あるかみさまがおりました。背の高い、力の強いかみさまでした。
かみさまというものは、それぞれ役割を持っています。そのかみさまの役割は、「こわすこと」でした。
つくるかみさまがいれば、こわすかみさまも必要です。
つくられたものはこわされ、こわされてはつくられるのです。
そうして新しいものが生まれていくというのが、その世界の仕組みでした。
けれども、こわすかみさまは自分の役割がきらいでした。
こわすことは悲しまれることが多かったからです。
色々なものをこわす度に、かみさまは恨まれました。
「こわすことしかできない、みんなを悲しませることしかできない、こんな役割はいやだ」
そう嘆きながら、かみさまは自分の手を見ます。
「こわすことしかできない、みんなを悲しませることしかできない、こんな手はいらない」
かみさまは自分の手の指を、一本残らず切り落としました。
自分自身をこわしてしまってから、かみさまは思いました。
「本当は自分だって、何かをつくりたかった」
だけどこんな手では、つくることもこわすこともできません。
かみさまは指のない手で、足元に落ちている十本の欠片を拾い上げます。
「自分にはできなかったけれど、この指たちはどうだろうか」
かみさまはふと考え、指を放り投げました。
指は色々な世界の、色々な時間に散らばりました。
散らばった指たちはかみさまによく似た姿になり、色々な世界の色々な時間を生きました。

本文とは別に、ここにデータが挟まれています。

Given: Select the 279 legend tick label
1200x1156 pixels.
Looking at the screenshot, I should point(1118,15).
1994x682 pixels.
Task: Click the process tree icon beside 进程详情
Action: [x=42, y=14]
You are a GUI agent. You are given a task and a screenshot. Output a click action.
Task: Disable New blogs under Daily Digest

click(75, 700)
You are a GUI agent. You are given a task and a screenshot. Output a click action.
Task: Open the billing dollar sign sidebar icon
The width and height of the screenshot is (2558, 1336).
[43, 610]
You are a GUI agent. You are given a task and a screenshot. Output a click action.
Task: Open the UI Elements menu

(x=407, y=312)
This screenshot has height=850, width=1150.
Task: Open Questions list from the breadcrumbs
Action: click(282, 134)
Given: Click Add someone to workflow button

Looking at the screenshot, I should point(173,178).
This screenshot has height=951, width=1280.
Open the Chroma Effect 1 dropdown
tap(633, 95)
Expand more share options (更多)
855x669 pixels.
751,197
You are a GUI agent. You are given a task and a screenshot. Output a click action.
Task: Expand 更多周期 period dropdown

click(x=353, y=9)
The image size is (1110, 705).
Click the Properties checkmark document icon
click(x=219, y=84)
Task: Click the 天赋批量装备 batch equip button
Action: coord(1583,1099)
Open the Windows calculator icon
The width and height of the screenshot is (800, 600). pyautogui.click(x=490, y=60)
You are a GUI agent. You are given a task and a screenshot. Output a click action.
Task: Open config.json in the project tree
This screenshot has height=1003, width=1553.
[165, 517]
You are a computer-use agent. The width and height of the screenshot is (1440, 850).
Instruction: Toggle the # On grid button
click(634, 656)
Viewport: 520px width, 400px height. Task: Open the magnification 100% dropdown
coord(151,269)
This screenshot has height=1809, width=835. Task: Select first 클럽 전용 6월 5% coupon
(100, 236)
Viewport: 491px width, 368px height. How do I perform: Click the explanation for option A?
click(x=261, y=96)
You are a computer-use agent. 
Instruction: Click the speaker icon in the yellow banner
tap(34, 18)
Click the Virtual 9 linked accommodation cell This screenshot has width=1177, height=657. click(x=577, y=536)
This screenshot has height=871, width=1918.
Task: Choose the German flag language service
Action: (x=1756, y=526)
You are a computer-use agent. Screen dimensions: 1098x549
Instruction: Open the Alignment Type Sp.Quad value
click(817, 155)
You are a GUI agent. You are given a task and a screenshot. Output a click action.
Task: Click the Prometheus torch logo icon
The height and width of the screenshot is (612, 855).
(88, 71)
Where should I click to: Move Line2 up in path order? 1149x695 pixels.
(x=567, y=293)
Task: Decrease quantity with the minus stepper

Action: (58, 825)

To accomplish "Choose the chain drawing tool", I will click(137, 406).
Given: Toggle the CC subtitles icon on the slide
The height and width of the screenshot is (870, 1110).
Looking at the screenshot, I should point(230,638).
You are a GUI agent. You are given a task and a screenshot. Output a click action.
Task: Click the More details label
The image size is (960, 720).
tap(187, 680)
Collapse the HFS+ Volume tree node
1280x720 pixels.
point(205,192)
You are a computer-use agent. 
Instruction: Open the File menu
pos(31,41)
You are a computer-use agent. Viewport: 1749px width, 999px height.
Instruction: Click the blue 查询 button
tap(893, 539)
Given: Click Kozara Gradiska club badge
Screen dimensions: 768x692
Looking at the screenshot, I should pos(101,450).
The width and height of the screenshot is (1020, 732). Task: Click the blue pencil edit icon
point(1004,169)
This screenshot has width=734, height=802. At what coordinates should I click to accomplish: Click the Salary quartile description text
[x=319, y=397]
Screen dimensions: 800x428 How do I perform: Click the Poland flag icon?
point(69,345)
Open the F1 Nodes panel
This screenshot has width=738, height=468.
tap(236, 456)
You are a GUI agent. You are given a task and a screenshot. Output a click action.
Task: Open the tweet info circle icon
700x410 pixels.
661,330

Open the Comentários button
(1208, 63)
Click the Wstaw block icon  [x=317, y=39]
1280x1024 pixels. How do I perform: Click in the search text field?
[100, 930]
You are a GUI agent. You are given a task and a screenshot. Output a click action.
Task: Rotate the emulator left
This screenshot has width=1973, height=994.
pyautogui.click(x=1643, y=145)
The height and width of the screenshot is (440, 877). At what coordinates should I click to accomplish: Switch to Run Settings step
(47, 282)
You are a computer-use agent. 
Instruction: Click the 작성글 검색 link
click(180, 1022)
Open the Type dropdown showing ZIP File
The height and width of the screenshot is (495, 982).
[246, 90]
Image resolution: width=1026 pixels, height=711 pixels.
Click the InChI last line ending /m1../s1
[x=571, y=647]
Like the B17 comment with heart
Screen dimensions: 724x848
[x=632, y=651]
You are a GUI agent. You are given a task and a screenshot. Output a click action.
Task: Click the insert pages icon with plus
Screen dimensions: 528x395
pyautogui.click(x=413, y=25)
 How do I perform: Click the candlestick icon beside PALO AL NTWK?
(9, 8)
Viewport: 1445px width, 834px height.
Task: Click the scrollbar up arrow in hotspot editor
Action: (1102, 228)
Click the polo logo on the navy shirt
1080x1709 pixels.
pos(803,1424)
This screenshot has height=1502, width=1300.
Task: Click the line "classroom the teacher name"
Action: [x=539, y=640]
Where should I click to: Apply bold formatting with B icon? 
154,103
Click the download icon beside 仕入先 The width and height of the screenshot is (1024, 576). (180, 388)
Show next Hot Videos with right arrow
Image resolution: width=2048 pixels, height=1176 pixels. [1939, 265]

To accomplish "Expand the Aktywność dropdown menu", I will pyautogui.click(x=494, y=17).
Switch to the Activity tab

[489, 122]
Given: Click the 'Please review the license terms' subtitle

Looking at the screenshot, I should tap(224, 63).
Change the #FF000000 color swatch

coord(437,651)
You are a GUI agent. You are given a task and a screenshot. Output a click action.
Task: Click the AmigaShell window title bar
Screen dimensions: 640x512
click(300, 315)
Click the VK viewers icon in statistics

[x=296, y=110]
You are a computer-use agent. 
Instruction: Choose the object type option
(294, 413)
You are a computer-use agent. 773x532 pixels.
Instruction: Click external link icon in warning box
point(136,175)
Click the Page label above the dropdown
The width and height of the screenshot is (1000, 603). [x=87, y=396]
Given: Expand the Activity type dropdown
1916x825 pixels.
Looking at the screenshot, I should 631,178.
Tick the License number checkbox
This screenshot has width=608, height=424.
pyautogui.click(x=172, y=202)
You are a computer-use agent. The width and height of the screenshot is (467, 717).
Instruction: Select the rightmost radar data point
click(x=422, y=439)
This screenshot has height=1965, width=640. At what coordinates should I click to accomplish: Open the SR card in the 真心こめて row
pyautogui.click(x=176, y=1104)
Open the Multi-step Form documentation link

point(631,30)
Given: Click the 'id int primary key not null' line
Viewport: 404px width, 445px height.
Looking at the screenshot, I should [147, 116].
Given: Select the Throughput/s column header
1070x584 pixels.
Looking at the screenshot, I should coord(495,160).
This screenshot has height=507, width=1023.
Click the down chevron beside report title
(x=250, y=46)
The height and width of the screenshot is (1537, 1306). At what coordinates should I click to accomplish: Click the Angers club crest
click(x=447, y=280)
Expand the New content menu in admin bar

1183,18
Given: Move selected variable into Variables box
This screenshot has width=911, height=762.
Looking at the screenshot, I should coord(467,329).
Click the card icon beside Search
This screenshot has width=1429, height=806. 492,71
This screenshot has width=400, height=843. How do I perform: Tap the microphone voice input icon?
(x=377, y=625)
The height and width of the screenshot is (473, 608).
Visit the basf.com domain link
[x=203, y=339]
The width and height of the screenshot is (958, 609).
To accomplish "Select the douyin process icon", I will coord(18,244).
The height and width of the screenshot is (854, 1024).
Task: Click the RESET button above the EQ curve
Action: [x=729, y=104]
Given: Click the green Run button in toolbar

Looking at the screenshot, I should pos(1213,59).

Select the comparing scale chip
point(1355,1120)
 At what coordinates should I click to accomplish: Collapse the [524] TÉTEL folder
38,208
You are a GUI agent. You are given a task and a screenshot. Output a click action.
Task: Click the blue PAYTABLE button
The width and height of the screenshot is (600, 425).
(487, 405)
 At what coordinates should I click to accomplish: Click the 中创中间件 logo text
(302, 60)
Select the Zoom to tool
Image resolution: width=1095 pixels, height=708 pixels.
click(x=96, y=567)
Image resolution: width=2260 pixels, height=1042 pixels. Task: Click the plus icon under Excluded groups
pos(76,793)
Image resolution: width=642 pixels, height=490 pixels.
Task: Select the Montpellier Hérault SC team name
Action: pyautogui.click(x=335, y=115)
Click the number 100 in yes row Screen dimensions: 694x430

一つは成長し、ときにはものを、ときには人をこわしながら、大きな土地を手に入れました。
彼はそこに町をつくりました。町には悲しみと喜びの両方がありました。
一つは育てられ、たくさんの人をこわし、悲しみを生みながら、大きな国をつくりました。
自らも心を痛めながらつくった国は、人々を苦しめもしましたし、助けもしました。
他の指だった人たちも、こわし、つくり。つくり、こわしました。
人々は自分の役割をきらいもしましたが、すきにもなりました。
かみさまの十本の指から生まれた人々は、かみさまによく似ていて、また、かみさまが仕方ないと諦めていた希望を、その人生で得ました。
やがてかみさまが彼らの希望に気づいたとき、丸くなってしまったはずの手には再び指が生え揃っていました。
かみさまは、この指で何をしようか考えることにしました。
こわすという役割以外にも、何かできることに気がついたのですから。
現にかみさまは、一度人間をつくって世に送り出すことができたのです。
色々なものをこわしながらもつくっていくような、かみさまによく似た人間を。